Bergerak dari nuansa religi, Medan juga punya sisi eksotis yang mungkin belum banyak diketahui, yaitu pasar yang menjual hewan melata, termasuk ular. Meskipun kontroversial bagi sebagian orang, pasar ini adalah bagian dari realitas ekonomi lokal dan kebiasaan masyarakat tertentu. Di pasar ini, yang lokasinya sering berpindah namun beberapa tahun lalu sempat ramai di area dekat Jalan Sutomo, Anda bisa menemukan berbagai jenis ular, baik untuk koleksi maupun konsumsi. Biasanya, transaksi terjadi di pagi hari sekitar pukul 07.00 WIB pada hari Minggu, seperti yang pernah dilaporkan oleh petugas pasar setempat pada 20 April 2024. Ini menunjukkan “Metode Efektif” pasar tradisional Medan dalam mengakomodasi berbagai kebutuhan. Pasar ini memang menjadi daya tarik tersendiri bagi mereka yang mencari pengalaman berbeda dan memacu adrenalin.

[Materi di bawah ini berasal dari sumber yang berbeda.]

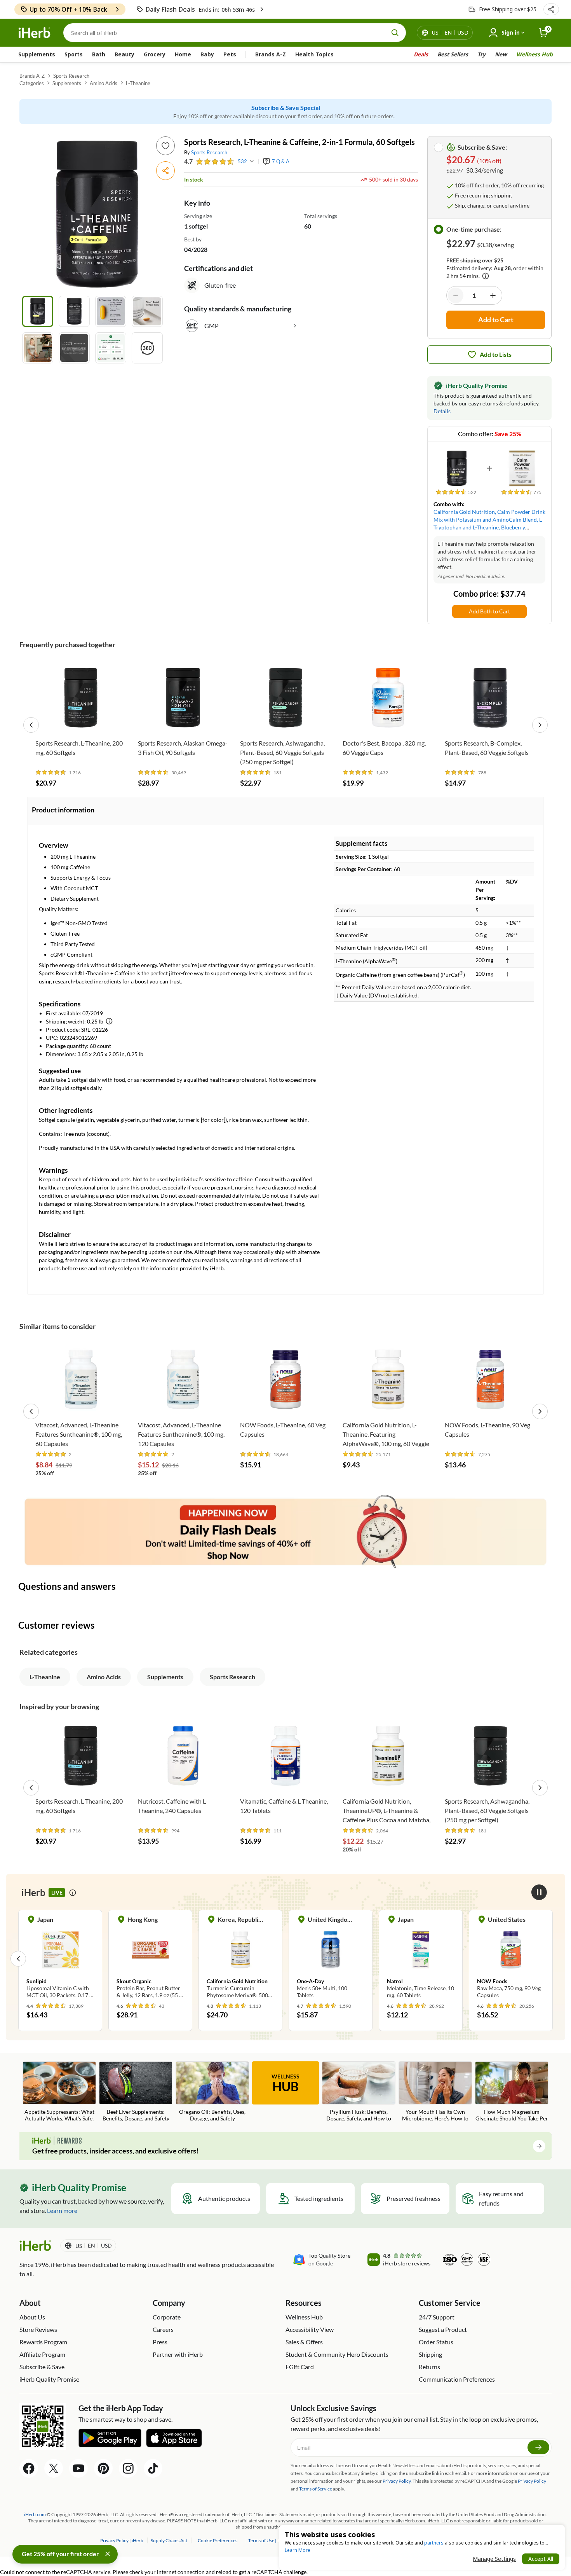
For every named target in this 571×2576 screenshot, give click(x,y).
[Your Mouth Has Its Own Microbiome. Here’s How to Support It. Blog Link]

Selain itu, Medan juga dikenal dengan arsitektur kolonialnya yang megah, peninggalan era Belanda. Gedung-gedung tua dengan gaya Eropa, seperti di kawasan Kesawan atau sekitar Balai Kota lama, menjadi saksi bisu perkembangan kota. Anda bisa melihat perpaduan gaya arsitektur yang menarik, mencerminkan akulturasi budaya. Kemudian, ada Meriam Puntung, sebuah artefak sejarah di Komplek Istana Maimun, yang diyakini memiliki kekuatan magis dan menjadi bagian dari legenda kota. Kisah di balik Meriam Puntung ini sangat populer di kalangan warga lokal dan sering diceritakan ulang. Dari Bedug Raksasa yang spiritual hingga pasar ular yang eksotis dan warisan sejarah yang kaya, Medan benar-benar menawarkan keunikan tak terduga yang patut dijelajahi. Kota ini adalah tapestry budaya yang hidup, menunggu untuk dijelajahi oleh para petualang.